WHAT TO PRODUCE -> Filtering the records below, copy only those lines that include the word "agent".

Saved data entries:
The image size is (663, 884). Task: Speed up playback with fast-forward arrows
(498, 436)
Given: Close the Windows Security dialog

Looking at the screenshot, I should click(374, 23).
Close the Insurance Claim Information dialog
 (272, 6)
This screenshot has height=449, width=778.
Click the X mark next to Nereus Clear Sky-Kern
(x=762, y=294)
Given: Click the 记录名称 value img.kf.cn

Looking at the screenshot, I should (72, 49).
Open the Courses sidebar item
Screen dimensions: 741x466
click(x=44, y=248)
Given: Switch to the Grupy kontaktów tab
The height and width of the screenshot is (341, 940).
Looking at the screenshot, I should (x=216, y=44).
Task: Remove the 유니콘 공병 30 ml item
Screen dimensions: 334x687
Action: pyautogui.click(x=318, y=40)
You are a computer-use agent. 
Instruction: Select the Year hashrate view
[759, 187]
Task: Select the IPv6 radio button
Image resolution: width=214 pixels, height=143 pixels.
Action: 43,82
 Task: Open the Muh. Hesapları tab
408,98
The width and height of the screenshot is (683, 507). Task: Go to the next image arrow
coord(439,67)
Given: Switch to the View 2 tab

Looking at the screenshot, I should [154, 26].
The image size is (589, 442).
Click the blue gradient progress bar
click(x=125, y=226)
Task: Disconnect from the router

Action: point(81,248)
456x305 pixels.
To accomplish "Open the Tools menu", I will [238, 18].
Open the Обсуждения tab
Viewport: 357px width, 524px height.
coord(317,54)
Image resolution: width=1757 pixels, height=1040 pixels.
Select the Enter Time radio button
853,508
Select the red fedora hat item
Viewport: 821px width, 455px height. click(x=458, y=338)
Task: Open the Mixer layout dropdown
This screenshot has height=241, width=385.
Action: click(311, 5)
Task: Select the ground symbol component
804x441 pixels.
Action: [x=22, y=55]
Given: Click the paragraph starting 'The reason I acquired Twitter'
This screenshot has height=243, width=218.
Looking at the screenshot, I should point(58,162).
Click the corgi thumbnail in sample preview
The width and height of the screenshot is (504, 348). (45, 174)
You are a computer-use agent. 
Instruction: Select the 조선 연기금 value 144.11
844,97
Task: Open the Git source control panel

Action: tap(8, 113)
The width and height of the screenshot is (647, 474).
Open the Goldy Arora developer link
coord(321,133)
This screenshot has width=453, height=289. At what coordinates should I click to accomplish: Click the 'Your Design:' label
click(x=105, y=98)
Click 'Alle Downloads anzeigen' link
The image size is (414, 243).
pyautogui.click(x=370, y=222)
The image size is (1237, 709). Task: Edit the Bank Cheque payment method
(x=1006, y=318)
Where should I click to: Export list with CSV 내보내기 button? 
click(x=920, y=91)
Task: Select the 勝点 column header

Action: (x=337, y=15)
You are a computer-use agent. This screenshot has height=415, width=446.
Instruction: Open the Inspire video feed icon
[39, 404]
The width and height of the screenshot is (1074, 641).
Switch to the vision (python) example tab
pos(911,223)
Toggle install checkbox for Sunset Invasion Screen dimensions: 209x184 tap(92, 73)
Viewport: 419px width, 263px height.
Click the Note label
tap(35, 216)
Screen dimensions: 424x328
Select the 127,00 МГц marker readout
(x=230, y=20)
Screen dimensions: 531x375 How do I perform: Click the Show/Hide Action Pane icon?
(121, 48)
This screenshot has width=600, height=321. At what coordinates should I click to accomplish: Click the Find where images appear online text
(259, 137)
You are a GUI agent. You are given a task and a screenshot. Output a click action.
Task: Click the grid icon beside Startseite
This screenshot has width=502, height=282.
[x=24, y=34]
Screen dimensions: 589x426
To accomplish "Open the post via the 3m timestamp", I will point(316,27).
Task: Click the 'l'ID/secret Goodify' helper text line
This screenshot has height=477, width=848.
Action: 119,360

FINAL ANSWER ->
You are a computer-use agent. 
You are a computer-use agent. 
You are a computer-use agent. This screenshot has height=415, width=446.
You are a GUI agent. You are given a task and a screenshot. Output a click action.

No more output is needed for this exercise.